The scene ends with Magneto unrolling a sheet of paper and asking Jeffries one final question before abruptly ending. This paper seemingly comes out of nowhere, and since the scene is composed to show the back of the paper to the reader, neither the contents of its obverse nor the “final question” is revealed to the reader.

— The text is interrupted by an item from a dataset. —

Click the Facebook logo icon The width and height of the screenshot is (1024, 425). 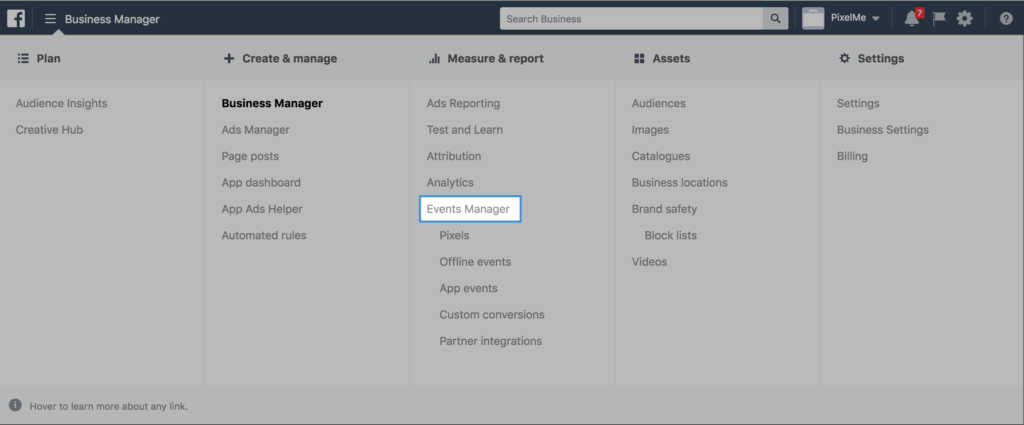coord(17,18)
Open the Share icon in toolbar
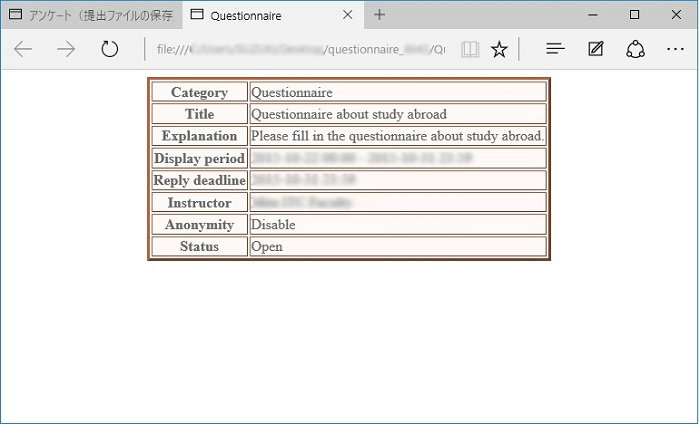Screen dimensions: 700x424 pyautogui.click(x=635, y=50)
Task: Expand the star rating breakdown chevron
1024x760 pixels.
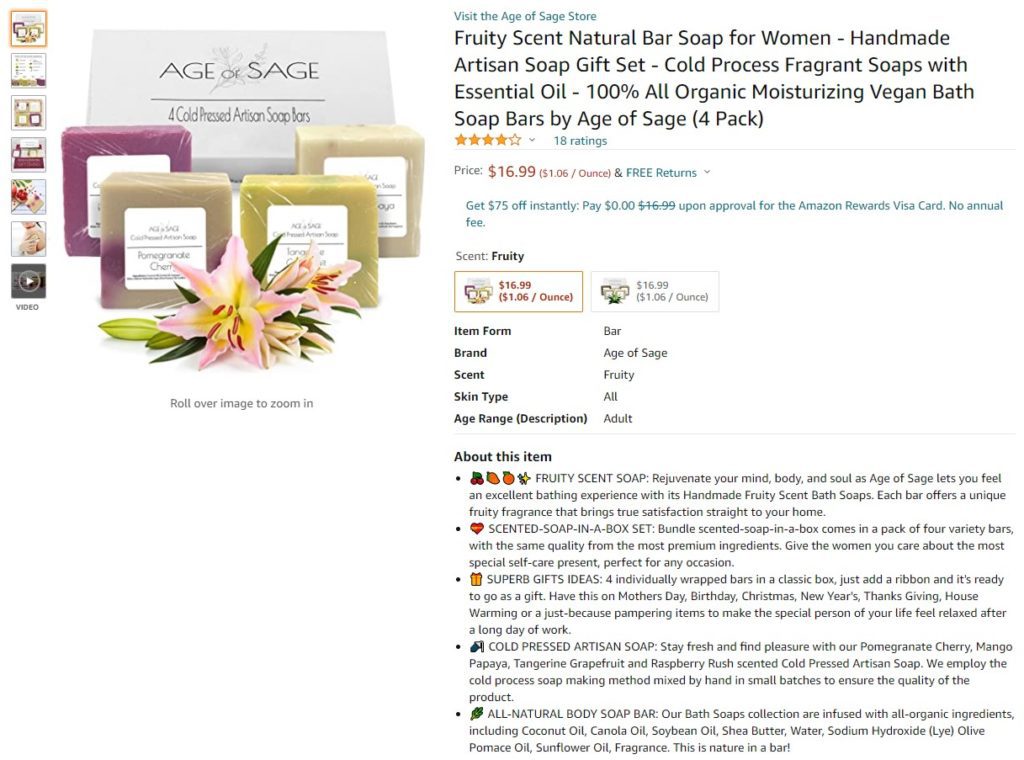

Note: we do find out both of these things in the next issue in the series, New Mutants #23, which isn’t an Alpha Flight appearance and won’t be covered in this blog except to mention that the paper is Jeffries’ floor plans for Fortress X and the “final question” pertains to a mysterious room shown in the plans. Magneto later sends Legacy/Rogue and Gambit into this room to discover its contents and ultimately the true nature of the Age of X universe.
Note: there is a second printing variant for this issue, featuring interior art by Clay Mann.